10. Multiparentalidade e Sucessão Hereditária em relação aos avós
No direito brasileiro, os avós não herdam igualmente, mas de acordo com sua linha (o único avô paterno herda a metade e os dois avós maternos herdam a outra metade); esse exemplo demonstra que a sucessão por linhas pode levar à desigualdade entre os ascendentes, máxime quando ocorrer multiparentalidade.
Se o autor da herança não deixar descendentes, seus ascendentes biológicos e socioafetivos herdarão concorrentemente, de acordo com suas linhas (maternas e paternas), por força do CC, art. 1.836. Se deixar dois pais (um socioafetivo e outro biológico) e uma mãe, esta herda a metade da herança e os pais a outra metade.

____

OBJETIVO: Reescreva a parte do trecho sobre multiparentalidade que começa nas palavras contendo "10. Multiparentalidade e" e termina em "a outra metade.", trocando "ascendentes" por "antepassados". As linhas abaixo vêm de outra fonte.

____

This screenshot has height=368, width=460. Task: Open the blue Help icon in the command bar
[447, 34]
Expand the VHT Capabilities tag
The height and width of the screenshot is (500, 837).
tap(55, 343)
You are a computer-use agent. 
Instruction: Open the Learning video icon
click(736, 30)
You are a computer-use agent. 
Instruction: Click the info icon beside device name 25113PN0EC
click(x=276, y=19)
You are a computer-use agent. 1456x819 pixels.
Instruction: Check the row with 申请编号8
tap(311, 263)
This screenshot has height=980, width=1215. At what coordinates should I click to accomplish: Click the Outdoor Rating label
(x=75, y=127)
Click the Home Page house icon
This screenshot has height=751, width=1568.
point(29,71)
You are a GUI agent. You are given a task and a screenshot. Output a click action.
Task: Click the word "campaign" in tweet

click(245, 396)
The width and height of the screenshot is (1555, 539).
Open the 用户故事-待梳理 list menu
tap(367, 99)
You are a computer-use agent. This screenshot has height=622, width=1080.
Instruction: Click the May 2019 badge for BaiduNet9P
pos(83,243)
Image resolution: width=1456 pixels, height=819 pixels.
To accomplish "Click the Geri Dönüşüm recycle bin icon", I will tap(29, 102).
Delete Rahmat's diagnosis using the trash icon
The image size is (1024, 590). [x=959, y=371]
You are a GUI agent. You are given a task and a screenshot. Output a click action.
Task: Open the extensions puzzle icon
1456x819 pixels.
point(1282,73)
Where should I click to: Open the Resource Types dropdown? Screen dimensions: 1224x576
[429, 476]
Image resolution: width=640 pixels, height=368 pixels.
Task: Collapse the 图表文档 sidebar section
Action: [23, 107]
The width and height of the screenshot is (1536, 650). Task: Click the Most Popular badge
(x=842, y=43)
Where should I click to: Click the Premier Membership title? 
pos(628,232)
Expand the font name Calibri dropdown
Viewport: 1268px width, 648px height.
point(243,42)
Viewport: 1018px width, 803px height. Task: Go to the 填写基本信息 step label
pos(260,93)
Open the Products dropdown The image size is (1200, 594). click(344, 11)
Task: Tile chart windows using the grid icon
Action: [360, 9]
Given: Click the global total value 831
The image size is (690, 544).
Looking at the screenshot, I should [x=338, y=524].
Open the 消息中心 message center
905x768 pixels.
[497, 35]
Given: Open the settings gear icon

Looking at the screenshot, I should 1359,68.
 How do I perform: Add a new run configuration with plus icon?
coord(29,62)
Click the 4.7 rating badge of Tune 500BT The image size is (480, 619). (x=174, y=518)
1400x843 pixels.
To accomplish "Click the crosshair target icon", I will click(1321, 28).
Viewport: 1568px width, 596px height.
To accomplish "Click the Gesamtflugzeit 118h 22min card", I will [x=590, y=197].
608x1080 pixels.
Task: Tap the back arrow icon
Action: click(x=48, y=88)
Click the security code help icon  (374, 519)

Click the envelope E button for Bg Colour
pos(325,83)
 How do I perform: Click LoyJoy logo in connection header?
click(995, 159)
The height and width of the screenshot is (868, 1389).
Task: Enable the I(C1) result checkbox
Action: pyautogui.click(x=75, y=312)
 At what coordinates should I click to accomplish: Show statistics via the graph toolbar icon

____

RESPOSTA:
10. Multiparentalidade e Sucessão Hereditária em relação aos avós
No direito brasileiro, os avós não herdam igualmente, mas de acordo com sua linha (o único avô paterno herda a metade e os dois avós maternos herdam a outra metade); esse exemplo demonstra que a sucessão por linhas pode levar à desigualdade entre os antepassados, máxime quando ocorrer multiparentalidade.
Se o autor da herança não deixar descendentes, seus antepassados biológicos e socioafetivos herdarão concorrentemente, de acordo com suas linhas (maternas e paternas), por força do CC, art. 1.836. Se deixar dois pais (um socioafetivo e outro biológico) e uma mãe, esta herda a metade da herança e os pais a outra metade.